Authors Nicholas Basbanes and Nicholas Gage initiated a lawsuit after OpenAI, in a legal dispute with The New York Times, admitted that individuals holding copyrights, including the plaintiffs, deserve payment for the utilization of their work.
Nonfiction writers Nicholas Basbanes and Nicholas Gage have filed another case accusing Microsoft and OpenAI of copyright infringement. They claim that the defendants stole their copyrighted writings to develop their artificial intelligence (AI) system.
Legal Actions and Claims Against Microsoft and OpenAI
A week ago, The New York Times sued Microsoft and OpenAI in a related copyright infringement case, claiming the corporations had trained AI chatbots using the newspaper’s material. The Manhattan federal court filed the lawsuit on Friday 5th of January.
OpenAI acknowledged that copyright holders, including the plaintiffs, should get payment for the use of their work, which prompted the most recent legal action. The NYT lawsuit seeks damages in the “billions of dollars” range. The document states that the Basbanes and Gage lawsuit is requesting up to $150,000 in damages for each instance of copyright infringement.
“We respect the rights of content creators and owners and are committed to working with them to ensure they benefit from AI technology and new revenue models,” the New York Times stated in a story on its lawsuit against Microsoft and OpenAI.

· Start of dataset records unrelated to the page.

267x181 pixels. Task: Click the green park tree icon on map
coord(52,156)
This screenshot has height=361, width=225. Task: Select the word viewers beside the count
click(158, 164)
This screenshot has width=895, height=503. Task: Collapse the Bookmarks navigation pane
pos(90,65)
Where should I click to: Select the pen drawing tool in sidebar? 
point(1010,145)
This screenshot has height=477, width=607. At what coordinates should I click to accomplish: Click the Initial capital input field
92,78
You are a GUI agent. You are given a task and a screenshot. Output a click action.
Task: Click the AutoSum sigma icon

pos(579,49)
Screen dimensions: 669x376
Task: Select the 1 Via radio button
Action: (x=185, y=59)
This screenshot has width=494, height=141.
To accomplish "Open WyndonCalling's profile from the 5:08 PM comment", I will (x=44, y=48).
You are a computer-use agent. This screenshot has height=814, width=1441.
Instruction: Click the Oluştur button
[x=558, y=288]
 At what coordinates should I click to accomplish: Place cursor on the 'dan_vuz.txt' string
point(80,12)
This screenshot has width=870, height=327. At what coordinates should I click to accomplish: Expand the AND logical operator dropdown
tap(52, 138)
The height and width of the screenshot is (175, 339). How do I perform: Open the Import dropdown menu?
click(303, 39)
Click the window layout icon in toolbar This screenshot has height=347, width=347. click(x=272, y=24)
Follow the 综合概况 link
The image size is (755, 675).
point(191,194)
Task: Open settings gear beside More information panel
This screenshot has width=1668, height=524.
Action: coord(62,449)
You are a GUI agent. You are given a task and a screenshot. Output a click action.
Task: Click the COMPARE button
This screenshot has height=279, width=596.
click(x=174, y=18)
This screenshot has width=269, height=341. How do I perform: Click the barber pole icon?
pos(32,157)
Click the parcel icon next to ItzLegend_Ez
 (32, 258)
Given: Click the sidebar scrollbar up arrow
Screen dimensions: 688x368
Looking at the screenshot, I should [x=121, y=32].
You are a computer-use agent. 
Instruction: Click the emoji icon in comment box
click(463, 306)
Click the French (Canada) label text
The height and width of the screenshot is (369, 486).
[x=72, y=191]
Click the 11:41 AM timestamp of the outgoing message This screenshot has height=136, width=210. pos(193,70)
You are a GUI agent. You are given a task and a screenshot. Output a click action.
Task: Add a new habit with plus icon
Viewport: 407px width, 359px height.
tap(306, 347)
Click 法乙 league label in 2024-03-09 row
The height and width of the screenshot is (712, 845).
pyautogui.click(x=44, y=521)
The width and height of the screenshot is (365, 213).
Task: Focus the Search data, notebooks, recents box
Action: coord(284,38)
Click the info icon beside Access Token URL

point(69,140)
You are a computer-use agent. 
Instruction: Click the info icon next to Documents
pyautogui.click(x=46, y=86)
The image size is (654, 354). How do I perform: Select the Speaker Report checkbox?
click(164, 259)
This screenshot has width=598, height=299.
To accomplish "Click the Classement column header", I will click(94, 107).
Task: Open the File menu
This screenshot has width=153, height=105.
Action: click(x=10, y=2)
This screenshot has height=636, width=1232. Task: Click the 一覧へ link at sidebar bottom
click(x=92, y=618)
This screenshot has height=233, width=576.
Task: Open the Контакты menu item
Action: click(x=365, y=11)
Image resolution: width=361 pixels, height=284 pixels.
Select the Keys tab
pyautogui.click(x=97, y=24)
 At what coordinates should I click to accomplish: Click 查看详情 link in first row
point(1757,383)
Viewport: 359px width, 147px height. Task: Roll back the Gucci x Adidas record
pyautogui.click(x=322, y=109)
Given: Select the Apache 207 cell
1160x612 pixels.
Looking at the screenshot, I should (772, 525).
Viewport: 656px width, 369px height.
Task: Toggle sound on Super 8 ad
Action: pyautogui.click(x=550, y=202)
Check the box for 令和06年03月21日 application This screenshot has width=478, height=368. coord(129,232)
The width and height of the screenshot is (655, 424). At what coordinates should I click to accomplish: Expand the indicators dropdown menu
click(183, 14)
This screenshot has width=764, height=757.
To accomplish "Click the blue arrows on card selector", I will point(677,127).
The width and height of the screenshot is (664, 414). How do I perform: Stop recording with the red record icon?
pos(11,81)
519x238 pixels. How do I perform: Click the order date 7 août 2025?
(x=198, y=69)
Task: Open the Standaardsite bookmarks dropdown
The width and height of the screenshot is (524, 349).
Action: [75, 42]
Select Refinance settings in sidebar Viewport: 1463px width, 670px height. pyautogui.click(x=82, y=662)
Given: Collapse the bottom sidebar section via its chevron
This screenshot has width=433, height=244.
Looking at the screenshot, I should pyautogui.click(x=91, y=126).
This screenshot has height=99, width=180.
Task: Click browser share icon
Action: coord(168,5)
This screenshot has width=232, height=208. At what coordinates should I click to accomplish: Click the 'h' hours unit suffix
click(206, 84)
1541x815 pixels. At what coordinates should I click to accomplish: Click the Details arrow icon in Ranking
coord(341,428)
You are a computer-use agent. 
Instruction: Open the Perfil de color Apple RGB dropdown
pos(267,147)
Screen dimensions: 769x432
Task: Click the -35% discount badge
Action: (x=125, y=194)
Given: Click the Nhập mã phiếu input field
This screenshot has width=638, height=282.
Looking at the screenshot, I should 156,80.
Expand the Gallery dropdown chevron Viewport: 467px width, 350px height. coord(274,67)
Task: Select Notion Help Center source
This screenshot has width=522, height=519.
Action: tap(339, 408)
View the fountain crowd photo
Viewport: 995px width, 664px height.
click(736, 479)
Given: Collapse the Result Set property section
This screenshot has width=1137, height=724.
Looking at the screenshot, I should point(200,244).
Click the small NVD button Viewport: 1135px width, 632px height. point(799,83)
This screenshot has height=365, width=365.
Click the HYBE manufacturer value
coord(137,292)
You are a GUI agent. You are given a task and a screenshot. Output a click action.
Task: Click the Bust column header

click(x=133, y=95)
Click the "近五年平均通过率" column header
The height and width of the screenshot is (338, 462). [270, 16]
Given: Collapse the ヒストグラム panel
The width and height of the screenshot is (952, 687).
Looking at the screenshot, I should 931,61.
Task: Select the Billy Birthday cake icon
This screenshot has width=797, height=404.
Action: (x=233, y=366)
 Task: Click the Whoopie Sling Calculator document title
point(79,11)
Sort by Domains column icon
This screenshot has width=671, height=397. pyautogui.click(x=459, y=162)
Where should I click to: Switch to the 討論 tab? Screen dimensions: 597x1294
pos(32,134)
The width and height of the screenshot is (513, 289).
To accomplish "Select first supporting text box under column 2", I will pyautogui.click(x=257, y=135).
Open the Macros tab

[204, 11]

In September, the Authors Guild, a New York-based professional group for published writers led by George R.R. Martin, joined a planned class-action lawsuit against OpenAI, along with George R.R. Martin, John Grisham, Jodi Picoult, George Saunders, and Jonathan Franzen.
Julian Sancton, another author, is suing OpenAI and Microsoft for allegedly utilizing the nonfiction author’s work without permission to train AI models.
In California, the creator of ChatGPT is facing a class-action lawsuit for allegedly stealing user information. Filed on June 28, 2023, by Clarkson Law Firm in the United States District Court for the Northern District of California.
The lawsuit alleges that OpenAI trained ChatGPT with data from millions of blog posts, Wikipedia articles, family recipes, and social media comments obtained without the users’ permission.